=== Section Start ===
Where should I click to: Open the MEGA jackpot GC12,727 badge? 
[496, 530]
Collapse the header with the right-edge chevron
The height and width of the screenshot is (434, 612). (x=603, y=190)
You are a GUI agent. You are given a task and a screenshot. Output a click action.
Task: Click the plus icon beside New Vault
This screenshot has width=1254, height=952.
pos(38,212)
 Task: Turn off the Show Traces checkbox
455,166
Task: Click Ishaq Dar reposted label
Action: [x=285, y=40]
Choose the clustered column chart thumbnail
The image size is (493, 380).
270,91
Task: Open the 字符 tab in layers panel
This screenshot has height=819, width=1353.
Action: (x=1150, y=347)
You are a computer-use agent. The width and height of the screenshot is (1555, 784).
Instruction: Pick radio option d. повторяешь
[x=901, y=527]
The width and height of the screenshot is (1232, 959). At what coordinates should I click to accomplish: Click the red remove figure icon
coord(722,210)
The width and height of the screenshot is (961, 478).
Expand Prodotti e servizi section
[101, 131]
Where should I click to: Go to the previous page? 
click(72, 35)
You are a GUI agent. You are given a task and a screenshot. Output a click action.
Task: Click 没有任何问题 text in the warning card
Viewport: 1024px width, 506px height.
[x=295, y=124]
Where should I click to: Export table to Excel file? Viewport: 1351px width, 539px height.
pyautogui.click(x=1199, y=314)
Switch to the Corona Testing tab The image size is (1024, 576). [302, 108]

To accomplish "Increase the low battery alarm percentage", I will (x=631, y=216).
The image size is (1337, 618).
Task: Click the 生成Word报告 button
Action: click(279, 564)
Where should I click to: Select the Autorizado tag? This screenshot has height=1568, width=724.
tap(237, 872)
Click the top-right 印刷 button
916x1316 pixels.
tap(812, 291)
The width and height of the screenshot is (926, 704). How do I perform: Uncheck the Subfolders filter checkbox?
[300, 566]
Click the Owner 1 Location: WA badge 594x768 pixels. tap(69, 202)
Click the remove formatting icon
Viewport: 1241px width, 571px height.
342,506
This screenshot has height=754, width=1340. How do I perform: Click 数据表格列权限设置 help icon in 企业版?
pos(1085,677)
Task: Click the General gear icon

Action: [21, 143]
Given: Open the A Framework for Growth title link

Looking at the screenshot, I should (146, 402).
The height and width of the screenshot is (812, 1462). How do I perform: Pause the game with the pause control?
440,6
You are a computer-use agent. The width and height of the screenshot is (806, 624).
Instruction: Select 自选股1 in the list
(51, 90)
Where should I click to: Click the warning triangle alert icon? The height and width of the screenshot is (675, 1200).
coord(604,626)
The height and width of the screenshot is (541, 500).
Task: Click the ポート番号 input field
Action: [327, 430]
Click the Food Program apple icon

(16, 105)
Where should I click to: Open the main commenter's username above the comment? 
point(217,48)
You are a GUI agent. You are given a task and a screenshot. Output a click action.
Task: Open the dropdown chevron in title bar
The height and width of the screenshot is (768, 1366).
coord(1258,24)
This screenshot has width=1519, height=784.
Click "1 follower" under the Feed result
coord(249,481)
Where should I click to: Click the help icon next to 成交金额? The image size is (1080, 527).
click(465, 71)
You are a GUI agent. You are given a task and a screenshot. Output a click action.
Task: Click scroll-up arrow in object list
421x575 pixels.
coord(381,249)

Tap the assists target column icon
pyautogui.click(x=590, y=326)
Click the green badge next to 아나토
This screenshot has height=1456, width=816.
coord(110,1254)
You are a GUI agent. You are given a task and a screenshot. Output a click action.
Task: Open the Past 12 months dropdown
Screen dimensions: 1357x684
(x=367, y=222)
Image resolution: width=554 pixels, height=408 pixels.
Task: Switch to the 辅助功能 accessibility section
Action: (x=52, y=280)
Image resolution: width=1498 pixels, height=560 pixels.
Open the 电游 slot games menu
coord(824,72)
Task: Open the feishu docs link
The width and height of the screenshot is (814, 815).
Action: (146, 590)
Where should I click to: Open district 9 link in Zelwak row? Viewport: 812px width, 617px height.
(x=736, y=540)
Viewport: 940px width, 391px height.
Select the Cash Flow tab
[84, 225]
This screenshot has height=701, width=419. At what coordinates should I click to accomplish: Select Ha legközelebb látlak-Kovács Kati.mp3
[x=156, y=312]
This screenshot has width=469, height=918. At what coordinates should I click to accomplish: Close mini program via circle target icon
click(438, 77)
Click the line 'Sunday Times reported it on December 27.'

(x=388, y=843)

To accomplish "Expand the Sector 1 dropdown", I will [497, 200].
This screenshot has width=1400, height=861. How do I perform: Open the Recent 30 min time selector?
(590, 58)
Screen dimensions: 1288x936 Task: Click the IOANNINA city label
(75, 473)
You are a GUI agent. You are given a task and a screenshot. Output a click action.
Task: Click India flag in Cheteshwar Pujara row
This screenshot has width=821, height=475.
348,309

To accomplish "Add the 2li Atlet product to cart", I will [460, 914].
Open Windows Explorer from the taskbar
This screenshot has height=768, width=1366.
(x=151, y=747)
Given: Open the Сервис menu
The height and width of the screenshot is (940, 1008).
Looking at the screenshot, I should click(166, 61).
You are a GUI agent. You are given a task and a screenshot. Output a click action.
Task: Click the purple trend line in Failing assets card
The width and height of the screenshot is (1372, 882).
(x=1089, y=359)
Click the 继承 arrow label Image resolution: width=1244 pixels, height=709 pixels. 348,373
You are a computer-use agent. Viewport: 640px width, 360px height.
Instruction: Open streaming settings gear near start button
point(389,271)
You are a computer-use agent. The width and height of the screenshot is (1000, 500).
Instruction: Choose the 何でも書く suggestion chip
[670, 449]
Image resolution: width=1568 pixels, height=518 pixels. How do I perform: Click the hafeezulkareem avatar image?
=== Section End ===
Copy out every line of the listing where the word "dropdown" occurs.

Task: Open the dropdown chevron in title bar
Task: Open the Past 12 months dropdown
To accomplish "Expand the Sector 1 dropdown", I will [497, 200].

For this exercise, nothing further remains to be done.